# [Document section]

•••••

In the wake of a healthy woman's collapse on a transatlantic flight from blood clots, Australian doctors have warned travellers not to pop sleeping pills during long-distance flights.
The death from deep-vein thrombosis (DVT) of a 36-year-old passenger on a transatlantic flight has provided a frightening reminder of the risks of taking sleeping pills on aircraft, particularly when travelling long-haul.
The New England Journal of Medicine reported last week that the woman, an American citizen, had taken a single sleeping tablet shortly before departure and spent most of the flight asleep in one position – undoubtedly the critical factor in her death.
A doctor on board attempted to resuscitate her and the plane made an emergency landing two hours later in Boston, US.
Her life support was turned off a week later. Tests confirmed that she died from deep-vein thrombosis (DVT) – blood clots formed in her legs had travelled through her body and lodged in her heart and lungs, causing brain damage.
Unhealthy to sleep sitting up
The incident has prompted doctors to renew warnings to travellers of the risks of taking sleeping tablets during flights.
“Sleeping tablets are not recommended on aircraft, since they tend to immobilise you and increase your risk of thrombosis,” Dr Deborah Mills, Medical Director of The Travel Doctor in Australia, said. "Sadly, on an aircraft it's good for you to be uncomfortable. It's not healthy to sleep in the sitting position."
While in the air, many fliers try to shut out noise and – particularly when travelling long-haul – attempt to catch up on some sleep. A significant number – whether to avoid jetlag or because they are nervous fliers – rely on medication to help them drop off, thinking little of the potentially fatal consequences.
Unfortunately, the human body is simply not designed for deep sleep in a sitting position. Sitting compresses the veins of the pelvis, and slows down blood flow through the veins of the calves. Calf muscle contraction – simply moving around without restriction – counteracts this effect.
Reduced blood flow leads to stagnation, activation of the blood's innate clotting mechanism, and therefore an increased tendency for blood clots to form. Reduced oxygen pressure in the cabin increases the clotting tendency still further, and so too can a variety of individual medical factors.
In such circumstances, a sleeping pill can make things considerably worse – by relaxing calf muscles, reducing movement, and rendering the sleeping passenger motionless for hours, even in an uncomfortable and adverse position.

•••••

# [Extracted data]
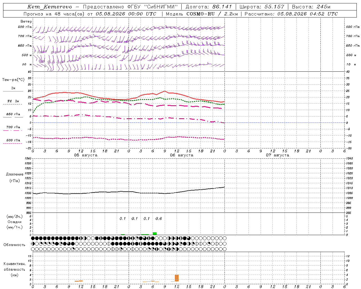Click the Облачность cloudiness row label
This screenshot has height=289, width=361.
coord(14,245)
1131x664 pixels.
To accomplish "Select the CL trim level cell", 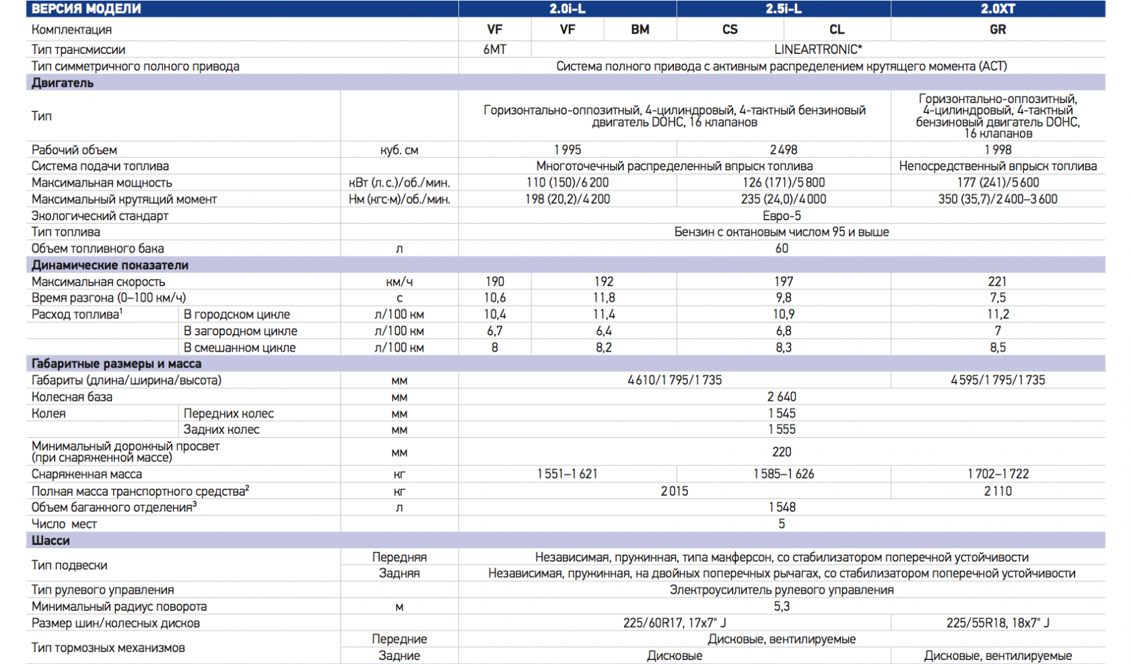I will pos(836,30).
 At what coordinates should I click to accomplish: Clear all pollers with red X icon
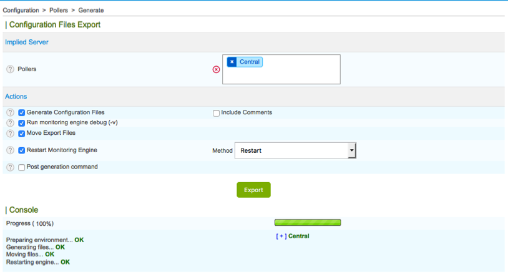pos(217,69)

•••••

# [Brief 1]
Answer these from the article on sleeping pills during flights:
(a) How old was the passenger who died?
(b) In which city did the plane make its emergency landing?
(c) What position does Dr Deborah Mills hold?
# [Brief 2]
Please reproduce a passage from the sleeping-pill article without changes, beginning at the words "Unfortunately, the human" and stopping after "counteracts this effect.".

# [Expected answer 1]
(a) 36
(b) Boston, US
(c) Medical Director of The Travel Doctor in Australia

# [Expected answer 2]
Unfortunately, the human body is simply not designed for deep sleep in a sitting position. Sitting compresses the veins of the pelvis, and slows down blood flow through the veins of the calves. Calf muscle contraction – simply moving around without restriction – counteracts this effect.